The company has now raised $140 million in total. Zhu described the valuation as a “very healthy increase,” and while he is not talking specific numbers, Iterable’s Series C came in at $275 million post-money, according to PitchBook, which makes this latest round definitely higher than $325 million. (We’ll keep trying to get a more specific number.)
A lot of marketing startups have their beginnings in the world of — no surprises here — marketing, which is to say that of the people who have had direct experience in dealing with the pain points of how legacy marketing products work, some of the more enterprising go on to found companies to try to solve those problems.
Iterable has a bit of a different origin story in that its founders come from technical backgrounds. Zhu co-founded Iterable with Andrew Boni six years ago, but before then, both of them cut their teeth as engineers, at Twitter and Google respectively (and they are both young: they started the company while in their twenties, and this is only Zhu’s second job out of university).
It was at Twitter that Zhu identified a gap between the amount of data that a company has on users, and how it’s not used as well as it could be to grow that company’s business, especially when that business is not already a tech company — and sometimes, even when it is: Twitter has yet to sign on as an Iterable customer, but Square, the other business led by Jack Dorsey, is.
“There are a lot of great ideas and things that became experiments at Twitter,” he said, “but I noticed that only a very few companies — the biggest, most qualified technology companies — could execute a variety of different growth marketing efforts. Many most likely don’t have the right people or experience.” As Zhu describes it, there are not that enough people building significant innovations in how marketing works, because they lack the technical chops to do so (they instead come from development and marketing backgrounds).
That challenge further has become a little more complicated in more recent times, for another reason, which is that we’re in a moment where it feels like marketing is the bad guy. The rise of stronger data protection and privacy rules, for example with GDPR in Europe, plus consumers’ wider awareness and subsequent have led to a collective rejection of too much tracking of their online activity.
The idea with Iterable — as its name implies — is that you’re given a platform to iterate, to try out lots of different approaches across a range of different platforms, leveraging data that you already have and can use, or that you are able to get from users as part of the campaign, to build out your relationships and engagement, to see what works and what definitely does not.
This can either be to bring in more eyeballs and visitors (in the case of a company that, say, offers ‘free’ services and makes money on advertising), or more straight sales by way of offering discounts, insights on offers for things you might want or other incentives to buy things.

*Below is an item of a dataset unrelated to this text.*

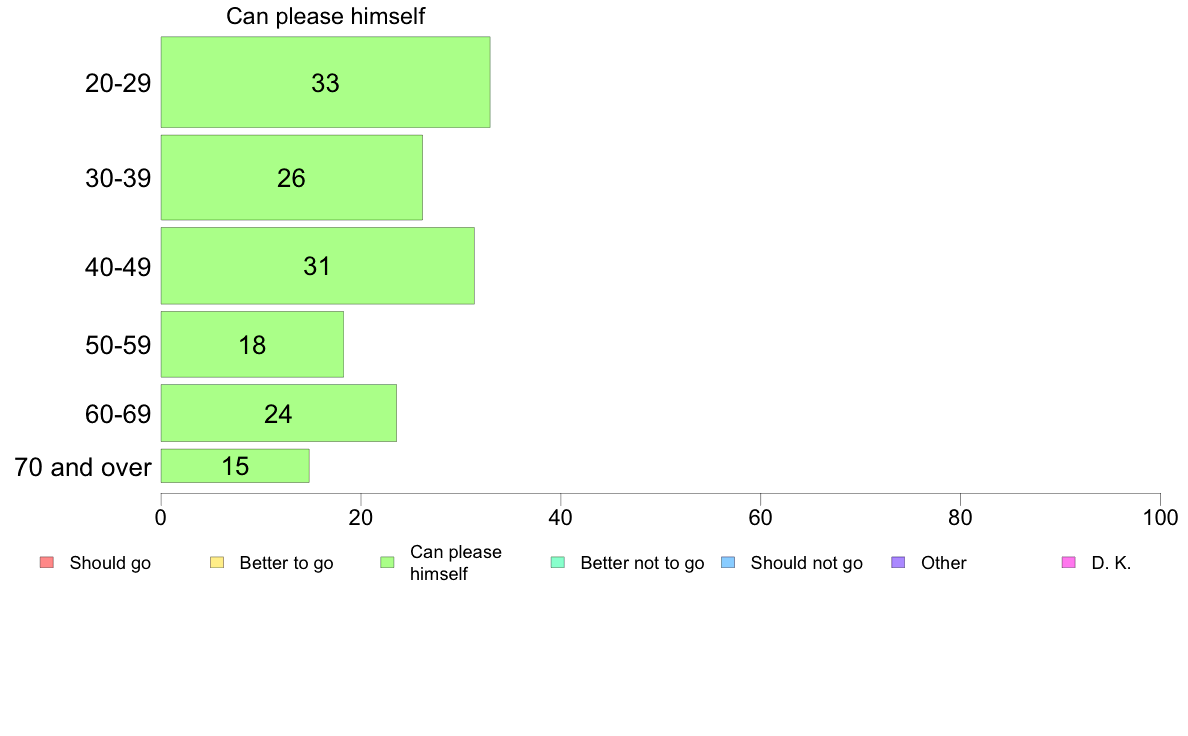Toggle the Should go legend label
Screen dimensions: 1188x736
pos(110,563)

The company’s customer list includes companies like Zillow, Priceline Care.com and Fender, which speaks to how it targets companies that span not those who are digitally native businesses (but not necessarily the newest of the pack), but also those that are legacy companies that need to figure out how to leverage digital channels better to continue connecting with more, newer, and younger audiences.
There are upwards of 7,000 companies in the wider space of marketing technology today, Zhu estimates, which speaks to just how much more activity we’re likely to see in this area: the big fish will eat the tastiest smaller fish, while other fish will not manage to grow and will disappear.
But equally, we’re also seeing an interesting evolution, where paths are emerging for the most promising of the lot to carve out independent places for their particular services, independent of the biggies (en route to becoming biggies themselves, perhaps). For example, the data warehousing startup Snowflake — covering one of the big components that martech efforts need to work — is now valued at around $4 billion and is showing no signs of slowing down.
That’s a path that Iterable wants to follow, too, with this round to help it get there.
We live in the world of ‘best of breed’ coming together, which for us is about partnering with the best analytics and data warehousing companies,” Zhu said. “There are many options today that don’t entail getting acquired by a bigger player.”